Directions:
Return each entry precisely as it appears below.
━━━ Records to process
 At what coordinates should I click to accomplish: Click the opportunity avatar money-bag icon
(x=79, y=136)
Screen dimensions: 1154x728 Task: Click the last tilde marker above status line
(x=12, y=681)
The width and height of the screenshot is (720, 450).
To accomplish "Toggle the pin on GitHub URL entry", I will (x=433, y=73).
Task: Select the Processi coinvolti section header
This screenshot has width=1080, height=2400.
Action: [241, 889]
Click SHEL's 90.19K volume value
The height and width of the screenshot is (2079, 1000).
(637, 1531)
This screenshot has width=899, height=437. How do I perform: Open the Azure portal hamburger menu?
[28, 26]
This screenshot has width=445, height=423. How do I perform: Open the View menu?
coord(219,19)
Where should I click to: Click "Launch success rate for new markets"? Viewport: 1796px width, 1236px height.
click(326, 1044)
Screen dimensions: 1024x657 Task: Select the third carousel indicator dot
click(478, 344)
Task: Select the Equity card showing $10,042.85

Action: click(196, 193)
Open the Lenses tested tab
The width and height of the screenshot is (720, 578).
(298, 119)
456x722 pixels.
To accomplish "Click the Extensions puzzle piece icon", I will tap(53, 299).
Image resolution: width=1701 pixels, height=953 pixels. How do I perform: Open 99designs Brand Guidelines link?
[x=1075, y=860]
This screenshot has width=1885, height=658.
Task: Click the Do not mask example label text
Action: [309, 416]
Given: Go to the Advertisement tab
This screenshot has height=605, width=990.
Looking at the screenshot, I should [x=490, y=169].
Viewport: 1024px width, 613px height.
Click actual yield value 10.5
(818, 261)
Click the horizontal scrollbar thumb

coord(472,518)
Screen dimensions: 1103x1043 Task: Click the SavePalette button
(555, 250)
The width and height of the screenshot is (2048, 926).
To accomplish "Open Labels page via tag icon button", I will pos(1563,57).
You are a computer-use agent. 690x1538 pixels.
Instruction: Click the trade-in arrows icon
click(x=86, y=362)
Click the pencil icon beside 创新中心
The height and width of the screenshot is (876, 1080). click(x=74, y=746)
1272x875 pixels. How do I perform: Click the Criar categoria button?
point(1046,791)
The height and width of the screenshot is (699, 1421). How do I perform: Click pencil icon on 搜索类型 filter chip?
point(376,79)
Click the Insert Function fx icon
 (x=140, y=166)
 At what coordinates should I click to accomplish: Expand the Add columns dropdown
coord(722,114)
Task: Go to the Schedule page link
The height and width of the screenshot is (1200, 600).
━━━━━━
Result:
 At what coordinates should I click to accomplish: Click the opportunity avatar money-bag icon
(x=79, y=136)
Screen dimensions: 1154x728 Task: Click the last tilde marker above status line
(x=12, y=681)
The width and height of the screenshot is (720, 450).
To accomplish "Toggle the pin on GitHub URL entry", I will (x=433, y=73).
Task: Select the Processi coinvolti section header
This screenshot has width=1080, height=2400.
Action: [241, 889]
Click SHEL's 90.19K volume value
The height and width of the screenshot is (2079, 1000).
(637, 1531)
This screenshot has width=899, height=437. How do I perform: Open the Azure portal hamburger menu?
[28, 26]
This screenshot has width=445, height=423. How do I perform: Open the View menu?
coord(219,19)
Where should I click to: Click "Launch success rate for new markets"? Viewport: 1796px width, 1236px height.
click(326, 1044)
Screen dimensions: 1024x657 Task: Select the third carousel indicator dot
click(478, 344)
Task: Select the Equity card showing $10,042.85

Action: click(196, 193)
Open the Lenses tested tab
The width and height of the screenshot is (720, 578).
(298, 119)
456x722 pixels.
To accomplish "Click the Extensions puzzle piece icon", I will tap(53, 299).
Image resolution: width=1701 pixels, height=953 pixels. How do I perform: Open 99designs Brand Guidelines link?
[x=1075, y=860]
This screenshot has width=1885, height=658.
Task: Click the Do not mask example label text
Action: [309, 416]
Given: Go to the Advertisement tab
This screenshot has height=605, width=990.
Looking at the screenshot, I should [x=490, y=169].
Viewport: 1024px width, 613px height.
Click actual yield value 10.5
(818, 261)
Click the horizontal scrollbar thumb

coord(472,518)
Screen dimensions: 1103x1043 Task: Click the SavePalette button
(555, 250)
The width and height of the screenshot is (2048, 926).
To accomplish "Open Labels page via tag icon button", I will pos(1563,57).
You are a computer-use agent. 690x1538 pixels.
Instruction: Click the trade-in arrows icon
click(x=86, y=362)
Click the pencil icon beside 创新中心
The height and width of the screenshot is (876, 1080). click(x=74, y=746)
1272x875 pixels. How do I perform: Click the Criar categoria button?
point(1046,791)
The height and width of the screenshot is (699, 1421). How do I perform: Click pencil icon on 搜索类型 filter chip?
point(376,79)
Click the Insert Function fx icon
 (x=140, y=166)
 At what coordinates should I click to accomplish: Expand the Add columns dropdown
coord(722,114)
Task: Go to the Schedule page link
The height and width of the screenshot is (1200, 600).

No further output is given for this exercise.